The wave of sexual misconduct allegations that have stretched across the country to fell prominent TV figures, chefs, journalists, entertainers, politicians and publishers was also named the top news story of 2017 in an AP poll .
The reckoning began in early October when a bombshell New York Times article revealed decades of sexual harassment against women — employees and actresses, including actress Ashley Judd — by movie mogul Harvey Weinstein. The New Yorker also revealed other allegations against Weinstein.
Within days, a #MeToo movement was born and the allegations have been felt at the venerable "Today" show with the ouster of Matt Lauer to the film "All the Money in the World" from which Kevin Spacey was erased. Louis C.K. was abandoned by Netflix, FX, HBO and his new movie was abandoned just days before its premiere.

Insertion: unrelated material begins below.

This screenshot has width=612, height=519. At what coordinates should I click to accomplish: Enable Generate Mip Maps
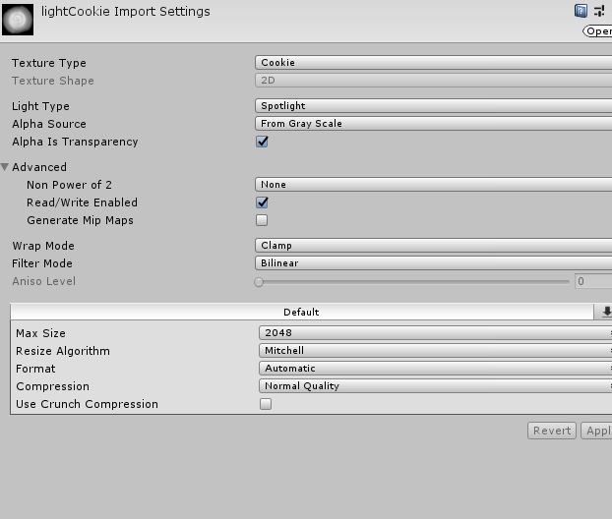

The accusations have reverberated into the kitchens of chef Mario Batali, at PBS, where Tavis Smiley and Charlie Rose were dropped. It reached into the venerable New York's Metropolitan Opera, where longtime conductor James Levine was suspended, and the Def Jam empire, where Russell Simmons stepped down. The allegations also knocked a senator from Congress, with Al Franken resigning.
Others who received votes this year for Entertainer of the Year were Jimmy Kimmel, Gal Gadot, Kendrick Lamar and Luis Fonsi and Daddy Yankee, among others.
Previous AP Entertainer of the Year winners have included Lin-Manuel Miranda, Adele, Taylor Swift, Jennifer Lawrence, Lady Gaga, Tina Fey and Betty White.
This story has been corrected to reflect that Charlie Rose was dropped from PBS.